My hate for these books burns like the heat of a thousand suns, but not as much as it burns for the _fan club_. 

I read them before they got big, and incredibly overrated. They weren't all that great then, and they still aren't now. The author rights like a fourteen year old, the plot never leaves the basis of "oh edward you're a vampire but you're so yummy" and "bella you need to stay away from me! i'm baddd" until the fourth book, and even THEN it was overly anticlimactic or the more proper word: _stupid_. I guess my main sgueeze with this..."SAGA" is the fact Mrs. Stephanie made the vampires sparkle. What the hell. Don't worry though, she makes up for it when she throws in a little angst. Edward attempts to commit suicide. By sparkling. In _public_.

"Oh no not TEH PUBLIC!!!!111one"

And if I've ruined the books for you, or even the soon to be second movie, don't worry. I've saved you.


----------



## moon (Nov 29, 2008)

I just like Robert Pattinson I would eat him whole :laughing:


----------



## DevilDoll (Jul 31, 2009)

I read these books just to see what all the fuss was about. I regret even starting the first one. It only took me three days to read all four books. Yeah, I know you're wondering why I read them all if I hated them so early on. I can't start something and not finish it. I just can't. Anyway, I found her depiction of vampires to be awful, her characters where rather pathetic (Bella constantly made me cringe), and her writing style was quite bad. I've read fanfiction that was better written.

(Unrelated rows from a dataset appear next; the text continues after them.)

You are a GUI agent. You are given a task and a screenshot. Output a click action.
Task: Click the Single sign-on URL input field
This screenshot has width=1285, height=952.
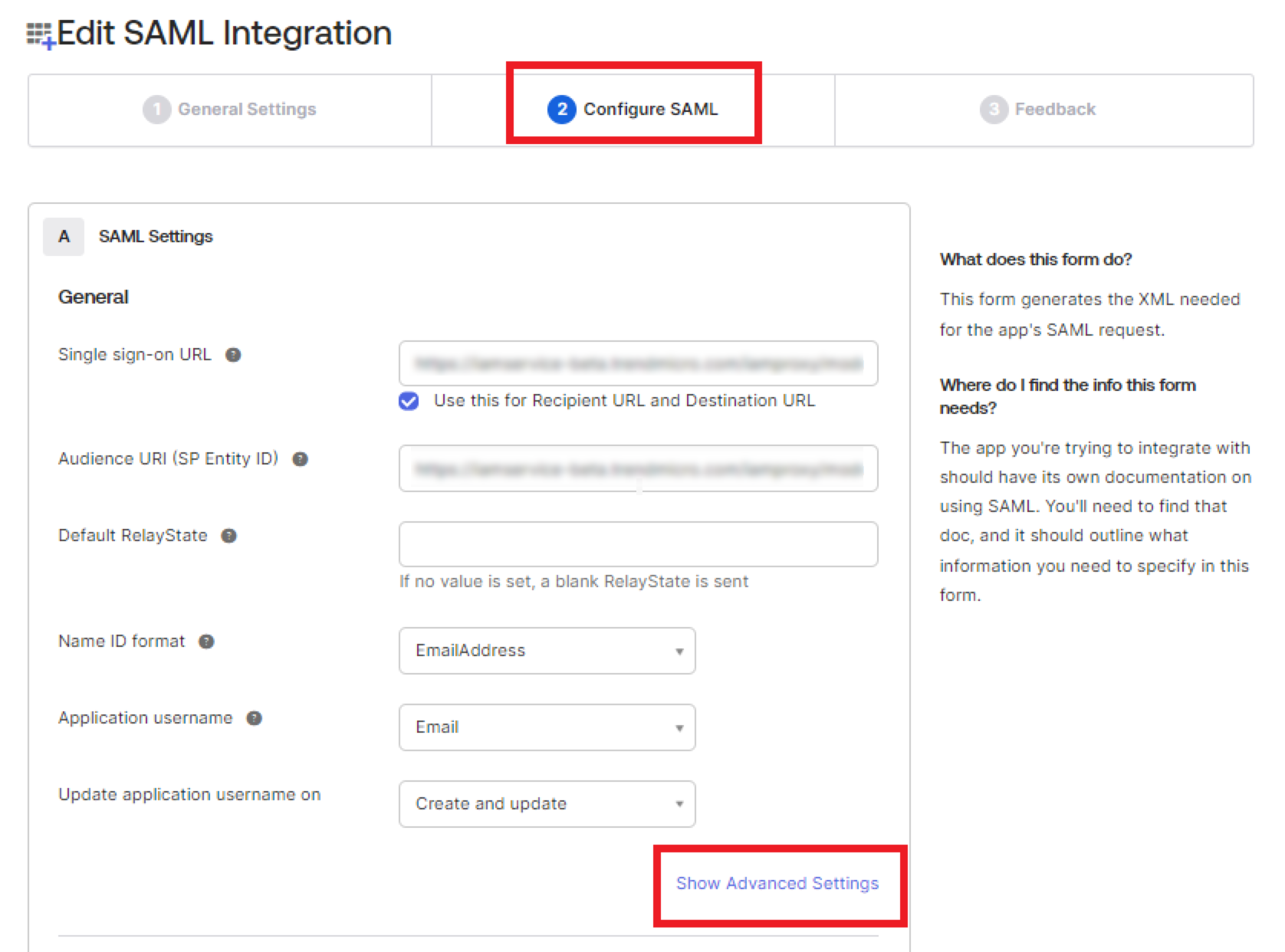[638, 363]
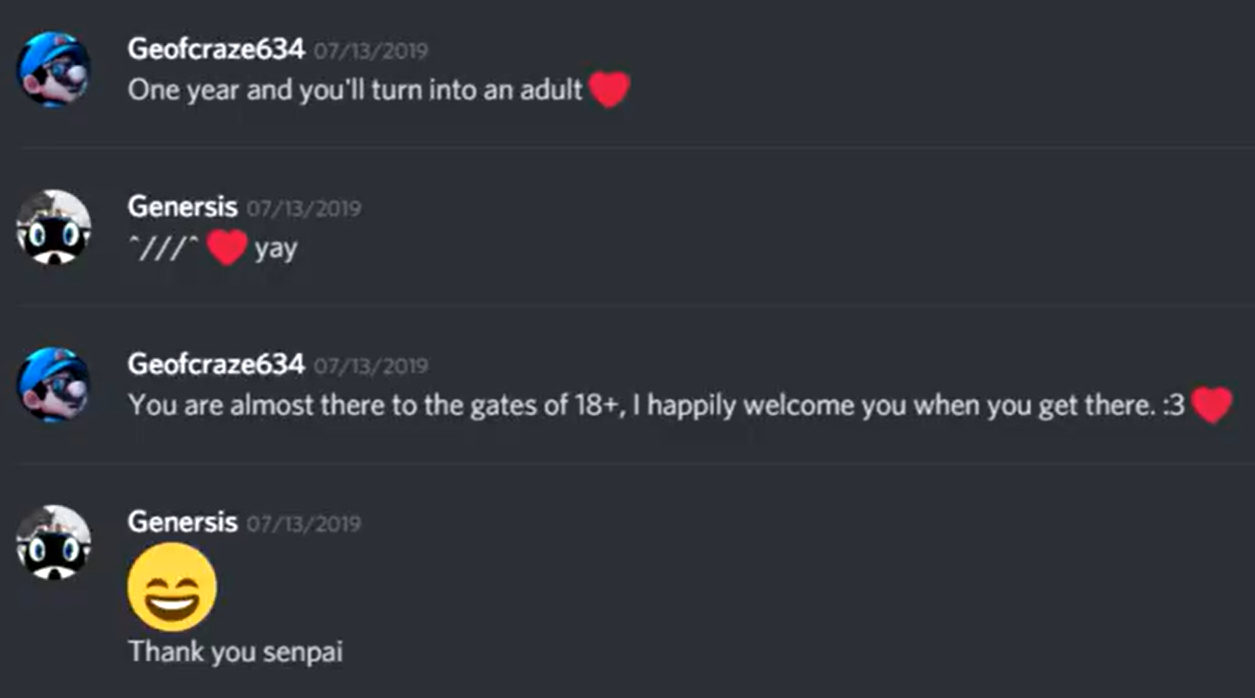Click the red heart emoji before 'yay'

(227, 248)
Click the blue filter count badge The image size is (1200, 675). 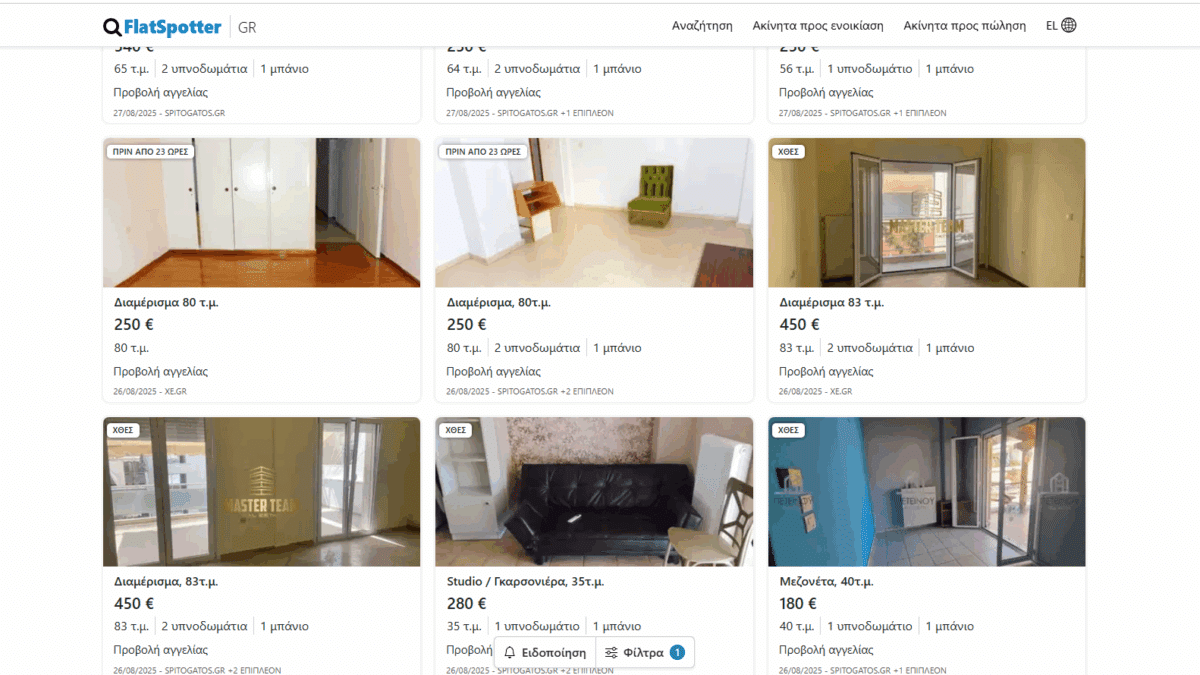[x=677, y=653]
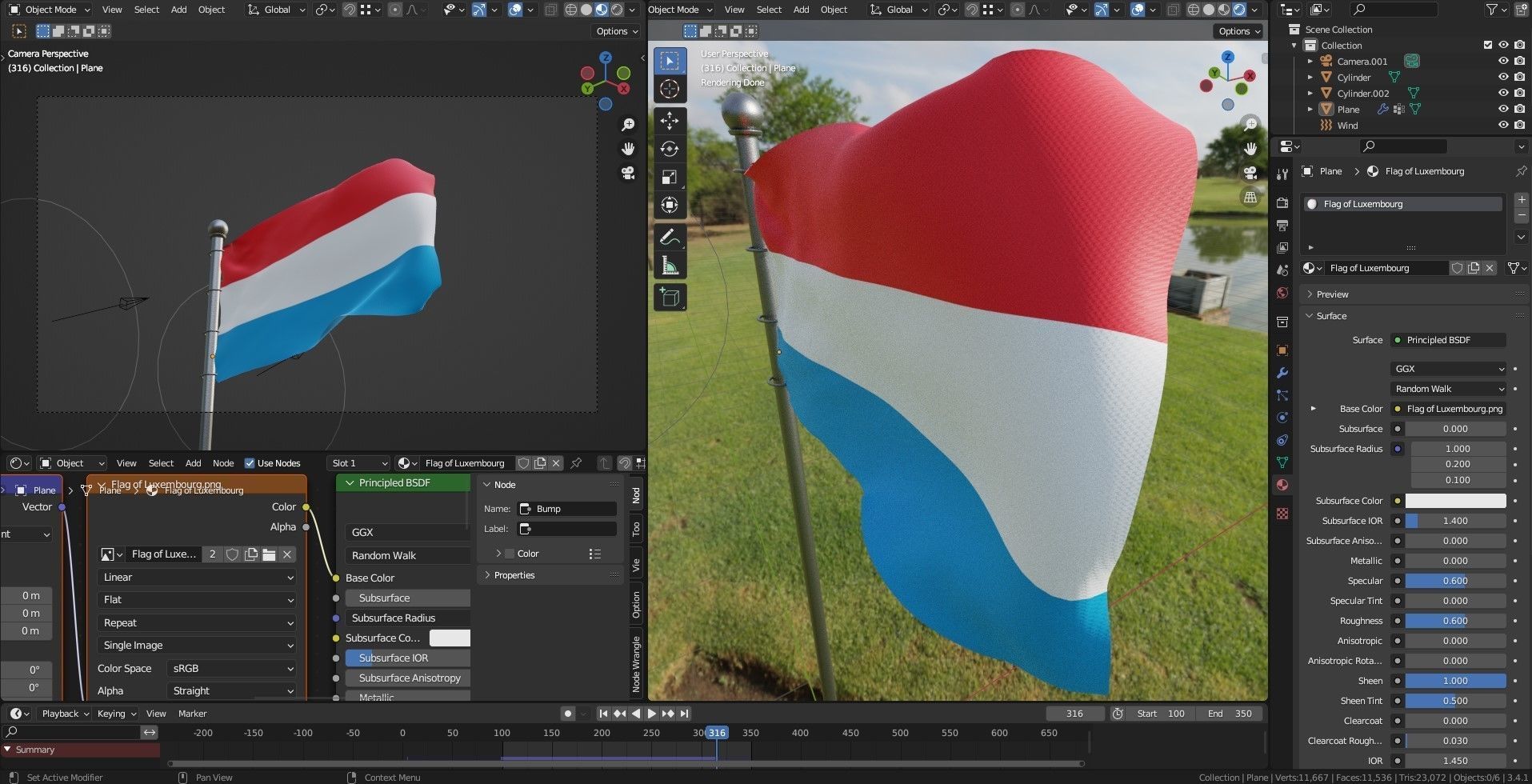Disable camera render visibility for the Plane object
1532x784 pixels.
pos(1519,109)
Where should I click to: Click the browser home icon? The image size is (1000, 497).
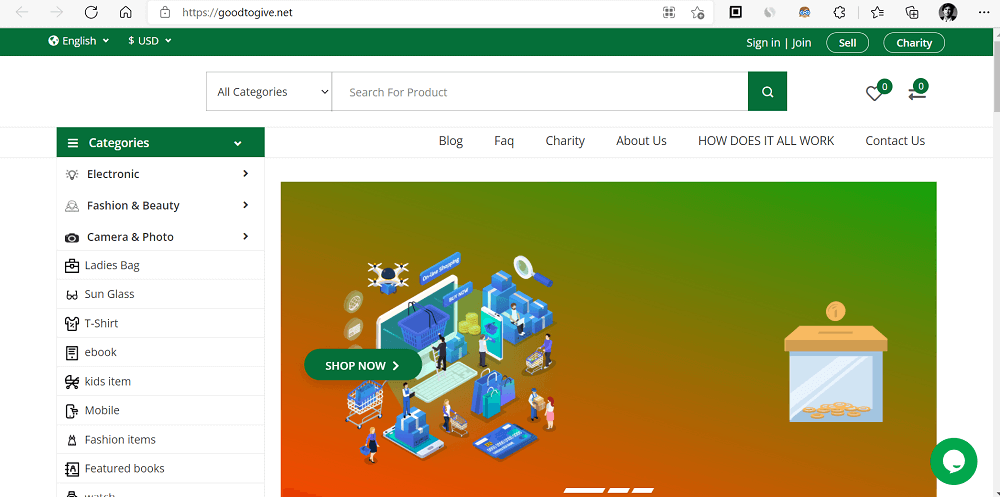click(125, 13)

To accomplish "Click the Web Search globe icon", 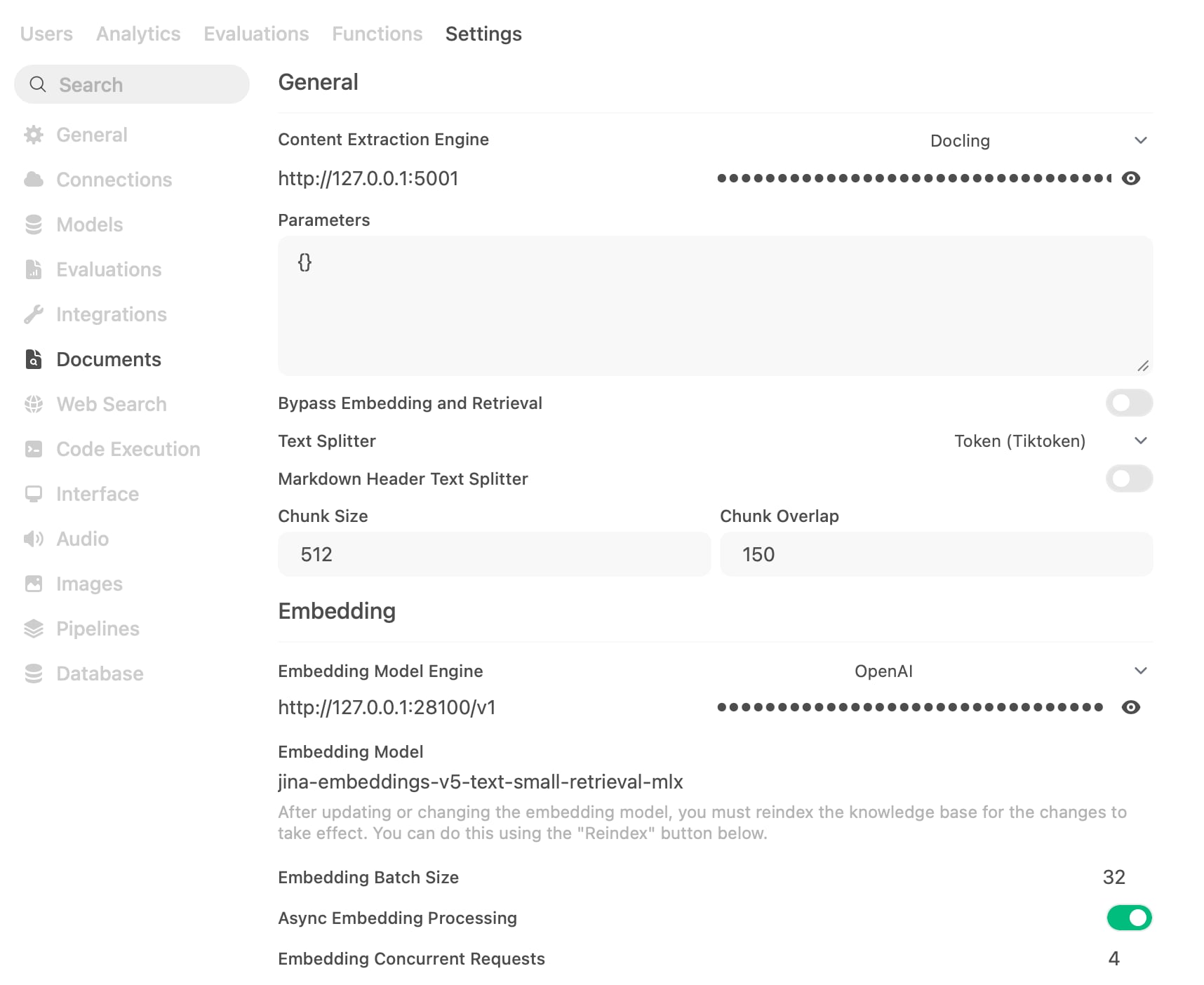I will [34, 404].
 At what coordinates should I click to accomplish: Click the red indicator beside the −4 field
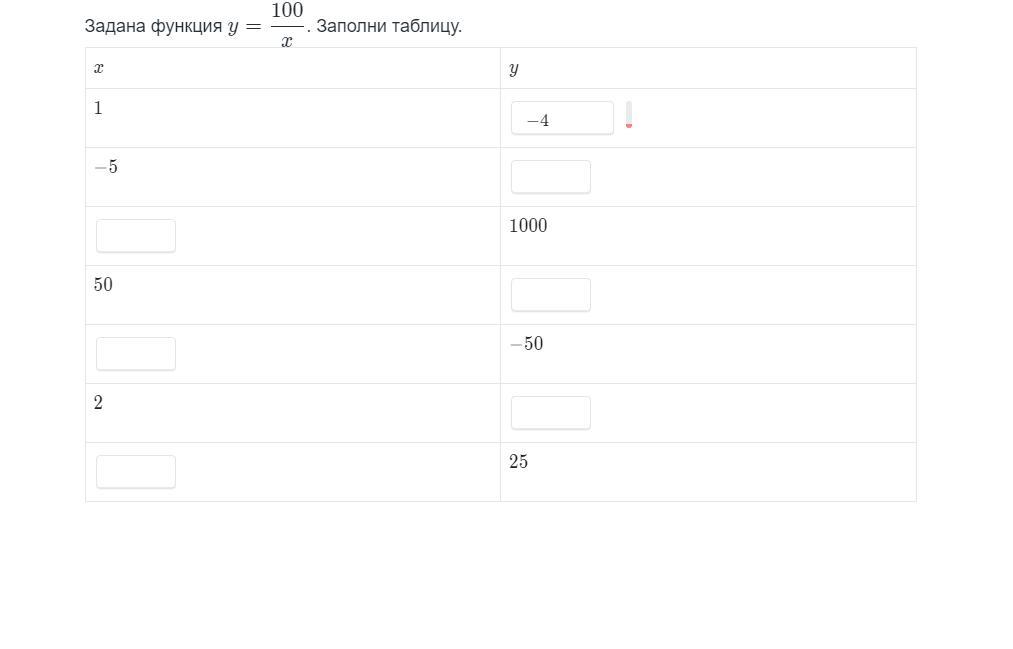629,116
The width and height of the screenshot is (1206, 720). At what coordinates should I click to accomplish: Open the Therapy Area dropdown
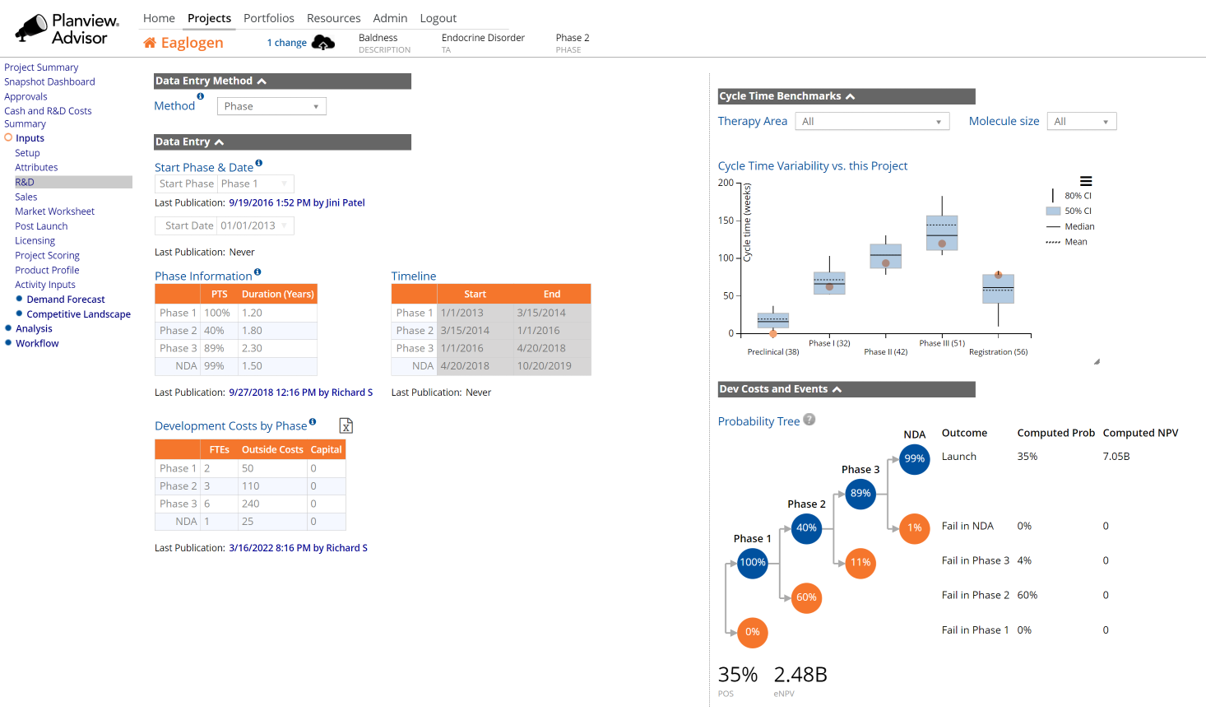(870, 120)
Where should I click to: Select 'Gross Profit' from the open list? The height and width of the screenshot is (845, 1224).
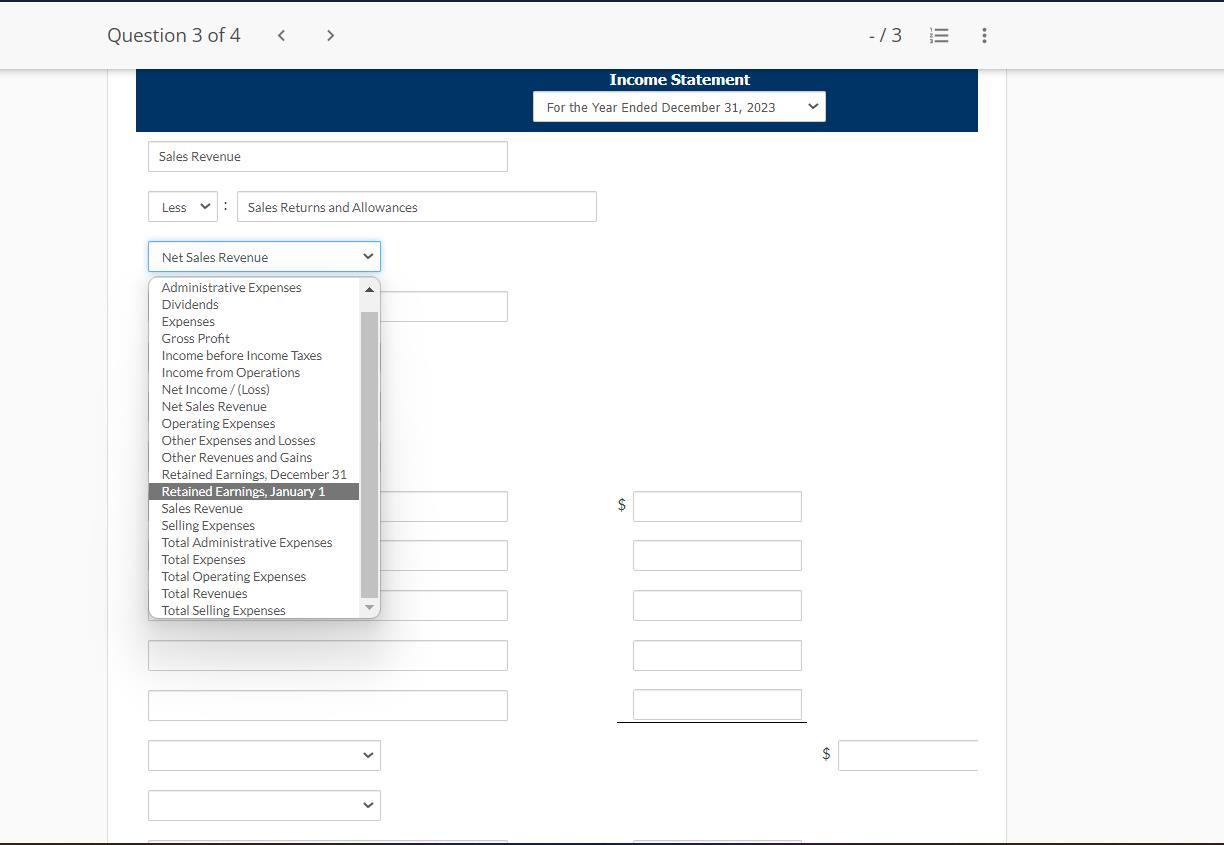(x=196, y=338)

When it came to the movie I didn't rush out to see it theaters like most people. I've actually never seen it in decent quality. I got bored and watched it on megavideo one day. I knew it was going to be disappointing, but it was worse than I thought. Kristen Stewart can't act to save her life and seems to play the same character in every movie she's in. Robert Pattinson, while very attractive, lacked something as well. In my opinion it's nothing but another teen romance movie that I will never bother to watch again. I can get my vampire fix other places. True Blood, for instance. ​


----------



## yara (Jul 28, 2009)

Kokos said:


> I think it's a stupid movie, vampires, romance... teenagers .............. (but i'm a man, my opinion is kinda.. VERY biased)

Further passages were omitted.